→ THE PROBLEM
Reproduce all of the data below word for word, leaving every line unchanged.

[Rows of pointing data]
- - - - -

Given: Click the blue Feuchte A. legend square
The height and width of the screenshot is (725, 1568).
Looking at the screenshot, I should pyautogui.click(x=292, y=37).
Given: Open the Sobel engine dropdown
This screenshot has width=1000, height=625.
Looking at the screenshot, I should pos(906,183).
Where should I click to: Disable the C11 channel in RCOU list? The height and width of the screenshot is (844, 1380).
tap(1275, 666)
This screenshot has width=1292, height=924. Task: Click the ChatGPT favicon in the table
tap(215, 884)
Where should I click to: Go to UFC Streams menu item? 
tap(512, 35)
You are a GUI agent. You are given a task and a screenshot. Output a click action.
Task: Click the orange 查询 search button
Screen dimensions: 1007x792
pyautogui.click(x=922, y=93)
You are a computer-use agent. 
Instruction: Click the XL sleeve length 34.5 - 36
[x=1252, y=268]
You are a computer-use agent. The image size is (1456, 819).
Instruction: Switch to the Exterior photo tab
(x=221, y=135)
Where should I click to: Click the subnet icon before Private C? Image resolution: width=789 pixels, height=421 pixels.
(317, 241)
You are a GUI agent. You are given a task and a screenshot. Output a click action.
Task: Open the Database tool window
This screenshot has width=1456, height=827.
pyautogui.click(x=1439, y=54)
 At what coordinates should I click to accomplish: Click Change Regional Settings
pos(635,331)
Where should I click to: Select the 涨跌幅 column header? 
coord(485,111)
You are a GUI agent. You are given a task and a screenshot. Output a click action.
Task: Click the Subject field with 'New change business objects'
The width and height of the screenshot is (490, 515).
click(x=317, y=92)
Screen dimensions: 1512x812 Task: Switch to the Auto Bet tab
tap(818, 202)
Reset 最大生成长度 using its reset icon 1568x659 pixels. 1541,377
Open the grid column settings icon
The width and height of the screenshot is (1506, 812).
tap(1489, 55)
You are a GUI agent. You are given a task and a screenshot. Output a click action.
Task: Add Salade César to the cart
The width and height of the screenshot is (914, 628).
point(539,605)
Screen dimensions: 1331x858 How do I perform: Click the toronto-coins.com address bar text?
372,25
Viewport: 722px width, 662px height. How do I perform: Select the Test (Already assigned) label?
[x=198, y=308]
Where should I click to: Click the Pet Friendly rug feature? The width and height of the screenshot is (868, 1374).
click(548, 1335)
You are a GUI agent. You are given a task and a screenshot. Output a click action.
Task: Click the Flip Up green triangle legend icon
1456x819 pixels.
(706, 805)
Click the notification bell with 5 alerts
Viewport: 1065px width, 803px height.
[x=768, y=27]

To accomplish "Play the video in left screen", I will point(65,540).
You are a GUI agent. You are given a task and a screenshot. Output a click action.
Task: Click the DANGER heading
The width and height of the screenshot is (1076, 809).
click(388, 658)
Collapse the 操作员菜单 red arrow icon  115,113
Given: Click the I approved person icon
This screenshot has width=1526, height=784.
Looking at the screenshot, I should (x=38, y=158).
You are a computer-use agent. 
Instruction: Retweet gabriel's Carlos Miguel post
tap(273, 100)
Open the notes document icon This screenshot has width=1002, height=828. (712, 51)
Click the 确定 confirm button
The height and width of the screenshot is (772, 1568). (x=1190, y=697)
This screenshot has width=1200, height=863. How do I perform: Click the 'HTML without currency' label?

- - - - -

→ EXERCISE SOLUTION
Given: Click the blue Feuchte A. legend square
The height and width of the screenshot is (725, 1568).
Looking at the screenshot, I should pyautogui.click(x=292, y=37).
Given: Open the Sobel engine dropdown
This screenshot has width=1000, height=625.
Looking at the screenshot, I should pos(906,183).
Where should I click to: Disable the C11 channel in RCOU list? The height and width of the screenshot is (844, 1380).
tap(1275, 666)
This screenshot has width=1292, height=924. Task: Click the ChatGPT favicon in the table
tap(215, 884)
Where should I click to: Go to UFC Streams menu item? 
tap(512, 35)
You are a GUI agent. You are given a task and a screenshot. Output a click action.
Task: Click the orange 查询 search button
Screen dimensions: 1007x792
pyautogui.click(x=922, y=93)
You are a computer-use agent. 
Instruction: Click the XL sleeve length 34.5 - 36
[x=1252, y=268]
You are a computer-use agent. The image size is (1456, 819).
Instruction: Switch to the Exterior photo tab
(x=221, y=135)
Where should I click to: Click the subnet icon before Private C? Image resolution: width=789 pixels, height=421 pixels.
(317, 241)
You are a GUI agent. You are given a task and a screenshot. Output a click action.
Task: Open the Database tool window
This screenshot has width=1456, height=827.
pyautogui.click(x=1439, y=54)
 At what coordinates should I click to accomplish: Click Change Regional Settings
pos(635,331)
Where should I click to: Select the 涨跌幅 column header? 
coord(485,111)
You are a GUI agent. You are given a task and a screenshot. Output a click action.
Task: Click the Subject field with 'New change business objects'
The width and height of the screenshot is (490, 515).
click(x=317, y=92)
Screen dimensions: 1512x812 Task: Switch to the Auto Bet tab
tap(818, 202)
Reset 最大生成长度 using its reset icon 1568x659 pixels. 1541,377
Open the grid column settings icon
The width and height of the screenshot is (1506, 812).
tap(1489, 55)
You are a GUI agent. You are given a task and a screenshot. Output a click action.
Task: Add Salade César to the cart
The width and height of the screenshot is (914, 628).
point(539,605)
Screen dimensions: 1331x858 How do I perform: Click the toronto-coins.com address bar text?
372,25
Viewport: 722px width, 662px height. How do I perform: Select the Test (Already assigned) label?
[x=198, y=308]
Where should I click to: Click the Pet Friendly rug feature? The width and height of the screenshot is (868, 1374).
click(548, 1335)
You are a GUI agent. You are given a task and a screenshot. Output a click action.
Task: Click the Flip Up green triangle legend icon
1456x819 pixels.
(706, 805)
Click the notification bell with 5 alerts
Viewport: 1065px width, 803px height.
[x=768, y=27]

To accomplish "Play the video in left screen", I will point(65,540).
You are a GUI agent. You are given a task and a screenshot. Output a click action.
Task: Click the DANGER heading
The width and height of the screenshot is (1076, 809).
click(388, 658)
Collapse the 操作员菜单 red arrow icon  115,113
Given: Click the I approved person icon
This screenshot has width=1526, height=784.
Looking at the screenshot, I should (x=38, y=158).
You are a computer-use agent. 
Instruction: Retweet gabriel's Carlos Miguel post
tap(273, 100)
Open the notes document icon This screenshot has width=1002, height=828. (712, 51)
Click the 确定 confirm button
The height and width of the screenshot is (772, 1568). (x=1190, y=697)
This screenshot has width=1200, height=863. How do I perform: Click the 'HTML without currency' label?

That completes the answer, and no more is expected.